■ ABOUT THIS EXERCISE ■
Take the lines below beginning at the line that has "[Se produkt Raz" and stopping after the line that has "Kropspleje (214, 2199)", and print them exactly as they are, with no other lines.

Collected data entries
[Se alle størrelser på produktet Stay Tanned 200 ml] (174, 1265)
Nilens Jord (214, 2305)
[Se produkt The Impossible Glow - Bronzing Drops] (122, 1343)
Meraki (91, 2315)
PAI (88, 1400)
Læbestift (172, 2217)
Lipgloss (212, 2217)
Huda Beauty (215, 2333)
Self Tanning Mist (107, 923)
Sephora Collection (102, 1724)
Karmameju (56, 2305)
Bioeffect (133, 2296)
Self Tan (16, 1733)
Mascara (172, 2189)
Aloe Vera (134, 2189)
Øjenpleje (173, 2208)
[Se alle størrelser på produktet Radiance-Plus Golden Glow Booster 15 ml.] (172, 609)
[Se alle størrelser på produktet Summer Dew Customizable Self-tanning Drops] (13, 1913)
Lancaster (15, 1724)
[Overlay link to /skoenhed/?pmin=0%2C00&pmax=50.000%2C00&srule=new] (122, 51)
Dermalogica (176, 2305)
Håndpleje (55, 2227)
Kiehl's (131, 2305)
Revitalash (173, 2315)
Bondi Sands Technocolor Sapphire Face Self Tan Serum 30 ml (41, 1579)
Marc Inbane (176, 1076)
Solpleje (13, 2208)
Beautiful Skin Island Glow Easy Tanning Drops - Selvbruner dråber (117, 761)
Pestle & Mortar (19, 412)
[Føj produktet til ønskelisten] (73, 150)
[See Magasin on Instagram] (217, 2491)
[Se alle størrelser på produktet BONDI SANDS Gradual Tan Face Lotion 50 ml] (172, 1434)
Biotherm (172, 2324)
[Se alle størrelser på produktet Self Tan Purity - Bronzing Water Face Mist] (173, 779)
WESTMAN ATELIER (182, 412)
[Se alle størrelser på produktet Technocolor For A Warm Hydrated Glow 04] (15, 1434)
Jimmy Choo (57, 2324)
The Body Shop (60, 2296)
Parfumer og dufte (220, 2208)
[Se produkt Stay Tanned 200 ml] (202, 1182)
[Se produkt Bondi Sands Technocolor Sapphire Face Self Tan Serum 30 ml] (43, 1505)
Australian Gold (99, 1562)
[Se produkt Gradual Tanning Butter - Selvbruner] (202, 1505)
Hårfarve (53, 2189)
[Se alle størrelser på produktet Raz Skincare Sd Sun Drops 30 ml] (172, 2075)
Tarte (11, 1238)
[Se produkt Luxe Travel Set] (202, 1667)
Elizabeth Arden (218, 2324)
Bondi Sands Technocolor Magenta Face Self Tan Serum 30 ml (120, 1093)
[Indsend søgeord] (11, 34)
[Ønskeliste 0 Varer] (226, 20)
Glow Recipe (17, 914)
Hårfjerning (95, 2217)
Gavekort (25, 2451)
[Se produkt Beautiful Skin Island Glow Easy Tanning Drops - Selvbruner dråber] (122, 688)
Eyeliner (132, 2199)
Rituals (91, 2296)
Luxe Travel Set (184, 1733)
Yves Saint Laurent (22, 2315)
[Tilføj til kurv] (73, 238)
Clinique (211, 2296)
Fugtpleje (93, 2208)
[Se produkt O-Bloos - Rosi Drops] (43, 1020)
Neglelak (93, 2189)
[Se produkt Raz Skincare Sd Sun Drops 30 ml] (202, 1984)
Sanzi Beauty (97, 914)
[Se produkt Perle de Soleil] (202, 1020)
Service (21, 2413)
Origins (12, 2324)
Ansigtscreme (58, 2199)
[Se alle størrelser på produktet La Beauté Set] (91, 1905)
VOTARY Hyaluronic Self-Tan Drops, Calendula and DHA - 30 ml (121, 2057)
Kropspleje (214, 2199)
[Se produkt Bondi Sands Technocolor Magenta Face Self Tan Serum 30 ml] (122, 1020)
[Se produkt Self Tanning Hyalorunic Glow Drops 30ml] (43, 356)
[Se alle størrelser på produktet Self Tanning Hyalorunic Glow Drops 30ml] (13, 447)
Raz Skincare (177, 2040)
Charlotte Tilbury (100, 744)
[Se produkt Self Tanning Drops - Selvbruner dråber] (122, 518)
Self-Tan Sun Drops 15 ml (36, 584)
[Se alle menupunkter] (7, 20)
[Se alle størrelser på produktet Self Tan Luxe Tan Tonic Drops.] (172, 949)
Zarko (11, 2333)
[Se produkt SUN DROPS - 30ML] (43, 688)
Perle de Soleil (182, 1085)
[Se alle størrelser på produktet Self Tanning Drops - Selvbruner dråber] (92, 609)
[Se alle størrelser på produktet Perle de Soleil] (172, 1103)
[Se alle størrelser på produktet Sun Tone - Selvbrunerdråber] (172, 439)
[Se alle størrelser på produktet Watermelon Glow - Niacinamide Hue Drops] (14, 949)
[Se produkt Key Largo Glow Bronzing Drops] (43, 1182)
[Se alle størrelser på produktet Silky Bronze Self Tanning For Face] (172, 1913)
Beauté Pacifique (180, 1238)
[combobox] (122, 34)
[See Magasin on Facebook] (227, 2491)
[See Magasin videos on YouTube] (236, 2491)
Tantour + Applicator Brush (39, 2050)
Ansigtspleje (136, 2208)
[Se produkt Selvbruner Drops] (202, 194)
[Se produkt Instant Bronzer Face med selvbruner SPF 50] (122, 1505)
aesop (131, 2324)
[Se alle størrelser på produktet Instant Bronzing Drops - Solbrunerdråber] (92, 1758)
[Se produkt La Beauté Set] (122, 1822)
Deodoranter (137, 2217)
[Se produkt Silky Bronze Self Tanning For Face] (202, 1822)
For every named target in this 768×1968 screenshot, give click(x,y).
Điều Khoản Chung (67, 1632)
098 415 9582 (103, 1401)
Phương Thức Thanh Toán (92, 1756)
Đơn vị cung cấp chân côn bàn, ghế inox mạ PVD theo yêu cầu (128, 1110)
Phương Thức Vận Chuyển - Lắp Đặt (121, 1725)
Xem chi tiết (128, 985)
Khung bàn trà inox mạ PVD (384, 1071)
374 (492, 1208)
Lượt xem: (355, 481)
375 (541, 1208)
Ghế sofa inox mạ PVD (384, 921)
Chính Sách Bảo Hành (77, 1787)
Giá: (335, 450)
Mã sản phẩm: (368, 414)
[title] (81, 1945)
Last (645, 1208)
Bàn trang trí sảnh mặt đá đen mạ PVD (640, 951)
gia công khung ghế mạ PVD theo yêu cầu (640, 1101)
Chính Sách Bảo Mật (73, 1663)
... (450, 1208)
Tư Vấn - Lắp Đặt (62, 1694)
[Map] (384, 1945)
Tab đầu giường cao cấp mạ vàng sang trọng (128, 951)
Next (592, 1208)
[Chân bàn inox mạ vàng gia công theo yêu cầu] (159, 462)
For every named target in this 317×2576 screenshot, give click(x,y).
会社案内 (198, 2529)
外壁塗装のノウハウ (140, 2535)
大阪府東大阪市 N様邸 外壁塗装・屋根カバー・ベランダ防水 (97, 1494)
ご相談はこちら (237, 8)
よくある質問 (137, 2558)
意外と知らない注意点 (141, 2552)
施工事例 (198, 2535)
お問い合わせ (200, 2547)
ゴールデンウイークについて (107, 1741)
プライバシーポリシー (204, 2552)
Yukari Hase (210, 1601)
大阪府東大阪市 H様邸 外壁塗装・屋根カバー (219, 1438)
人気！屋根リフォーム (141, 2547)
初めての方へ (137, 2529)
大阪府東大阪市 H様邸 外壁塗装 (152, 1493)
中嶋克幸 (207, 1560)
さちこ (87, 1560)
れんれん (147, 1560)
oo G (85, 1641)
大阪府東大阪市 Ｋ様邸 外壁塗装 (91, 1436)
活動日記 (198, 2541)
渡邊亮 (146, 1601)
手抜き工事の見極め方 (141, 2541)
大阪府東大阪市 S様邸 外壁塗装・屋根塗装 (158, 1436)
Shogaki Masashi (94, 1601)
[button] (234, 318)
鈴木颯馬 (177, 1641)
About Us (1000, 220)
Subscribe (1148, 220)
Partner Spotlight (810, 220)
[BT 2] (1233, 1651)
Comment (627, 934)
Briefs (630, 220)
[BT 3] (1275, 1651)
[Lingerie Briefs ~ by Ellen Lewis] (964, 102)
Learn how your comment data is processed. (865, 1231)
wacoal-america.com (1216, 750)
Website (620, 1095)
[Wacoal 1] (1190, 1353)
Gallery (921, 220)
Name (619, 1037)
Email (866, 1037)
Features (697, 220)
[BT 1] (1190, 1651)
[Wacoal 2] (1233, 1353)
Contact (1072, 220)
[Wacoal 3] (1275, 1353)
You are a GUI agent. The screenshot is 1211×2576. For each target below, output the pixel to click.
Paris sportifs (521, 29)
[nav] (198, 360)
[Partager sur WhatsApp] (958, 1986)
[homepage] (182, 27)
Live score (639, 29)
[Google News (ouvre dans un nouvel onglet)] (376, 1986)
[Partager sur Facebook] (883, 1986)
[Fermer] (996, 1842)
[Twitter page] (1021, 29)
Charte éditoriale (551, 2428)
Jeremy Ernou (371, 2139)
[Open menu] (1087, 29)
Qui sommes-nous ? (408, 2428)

■ OUTPUT OF THE EXERCISE ■
[Se produkt Raz Skincare Sd Sun Drops 30 ml] (202, 1984)
Sanzi Beauty (97, 914)
[Se produkt Perle de Soleil] (202, 1020)
Service (21, 2413)
Origins (12, 2324)
Ansigtscreme (58, 2199)
[Se alle størrelser på produktet La Beauté Set] (91, 1905)
VOTARY Hyaluronic Self-Tan Drops, Calendula and DHA - 30 ml (121, 2057)
Kropspleje (214, 2199)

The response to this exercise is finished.